# Khorne Ogryn Berserkers and Hounds of Xaphan



## reubiedoo (Mar 21, 2009)

Are the rules for these guys in one of the Vraks books? I don't have them; that's why I ask.

Also, if anyone has seen their stats or better played them, are they any good? And are they compatible with a WE army? Because they look awesome.


----------



## World Eater XII (Dec 12, 2008)

i think they will be in the vraks part 3 book which will be out soonish!


----------



## Talos (Aug 4, 2008)

The Ogryns are in Book 5 Siege of Vraks and the Hounds book 6 Siege of Vraks part 2
I have used the Ogryns and they where pretty good in my Traitor guard.
I suppose you would like to use them in Apoc with your WE force. Yea I guess they would be ok but for the points they cost you could get yourself another DP or something nastier.


----------



## reubiedoo (Mar 21, 2009)

Yeah you're on the right lines; also thought they might be a viable alternative to my MOKed terminators in LR. Points just don't earn themselves back. Can't offload all my big guns and steam into CC, so I lose out one way or the other. Plus The rest of my force is few bikes, bezerkers in rhinos DP and defilers basically. Contemplating drop podding CC dreads in when points and circumstance allows, but rules are sketchy.

Records provided>
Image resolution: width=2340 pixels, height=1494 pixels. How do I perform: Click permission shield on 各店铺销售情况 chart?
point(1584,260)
==
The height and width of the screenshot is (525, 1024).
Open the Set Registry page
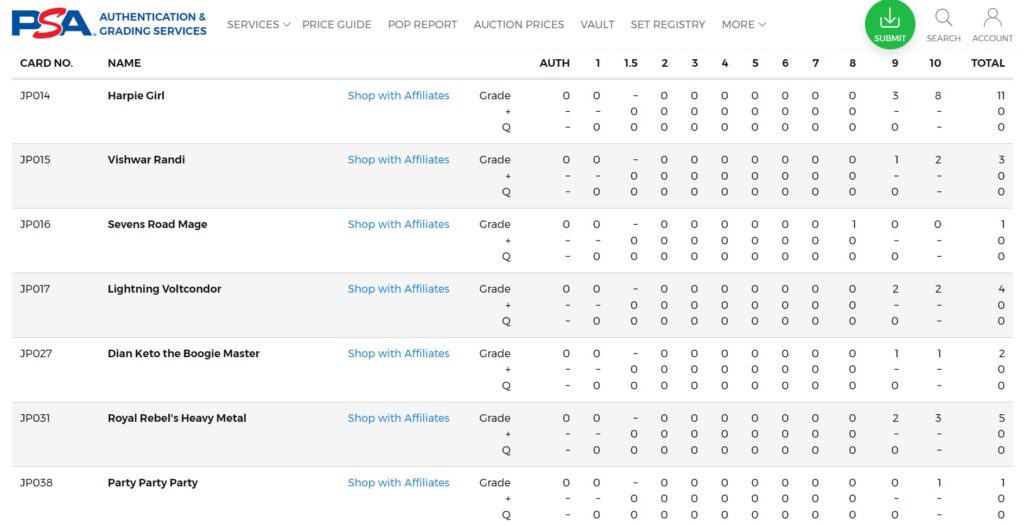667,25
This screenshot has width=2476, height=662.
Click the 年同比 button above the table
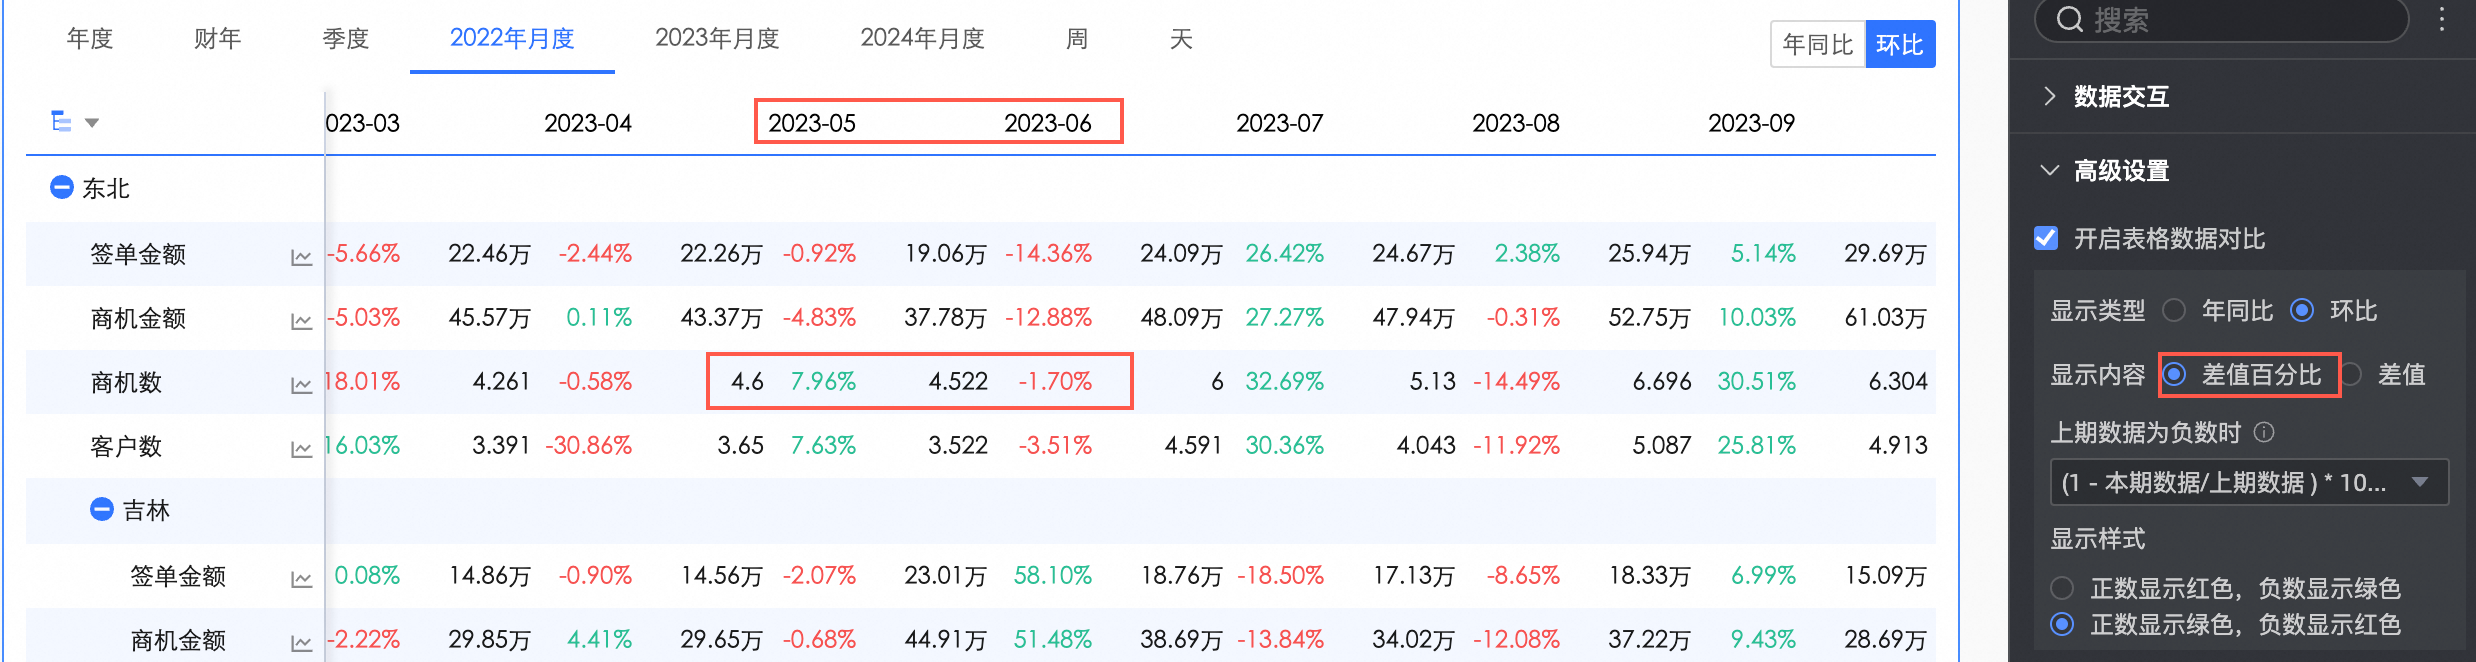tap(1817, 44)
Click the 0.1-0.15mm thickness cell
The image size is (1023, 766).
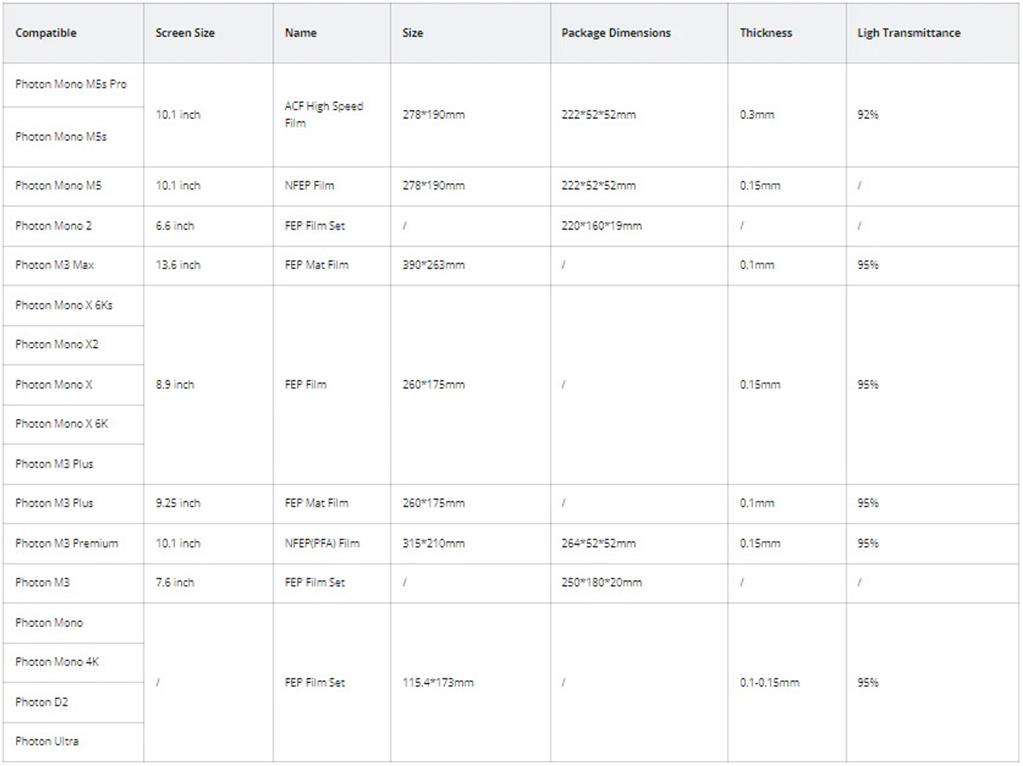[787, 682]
...
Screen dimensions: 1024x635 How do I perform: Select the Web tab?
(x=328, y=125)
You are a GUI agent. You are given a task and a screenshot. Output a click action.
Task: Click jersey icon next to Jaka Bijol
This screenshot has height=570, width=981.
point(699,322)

Your tasks>
a: Based on the thread about Khorne Ogryn Berserkers and Hounds of Xaphan, decide whether each statement agrees with it: (i) The Ogryns appear in Book 5 Siege of Vraks. (ii) Talos used the Ogryns in a World Eaters army. (iii) reubiedoo's force includes defilers. For each one, answer yes or no and quote the deciding words from the thread.
b: In the rows, switch "permission shield" to "settings icon" in the stretch from the line containing "Image resolution: width=2340" through the line containing "point(1584,260)", and give back only those lines with nothing else changed.

Completed exercise>
a:
(i) Yes: "The Ogryns are in Book 5 Siege of Vraks"
(ii) No: "I have used the Ogryns and they where pretty good in my Traitor guard."
(iii) Yes: "bezerkers in rhinos DP and defilers basically"

b:
Image resolution: width=2340 pixels, height=1494 pixels. How do I perform: Click settings icon on 各店铺销售情况 chart?
point(1584,260)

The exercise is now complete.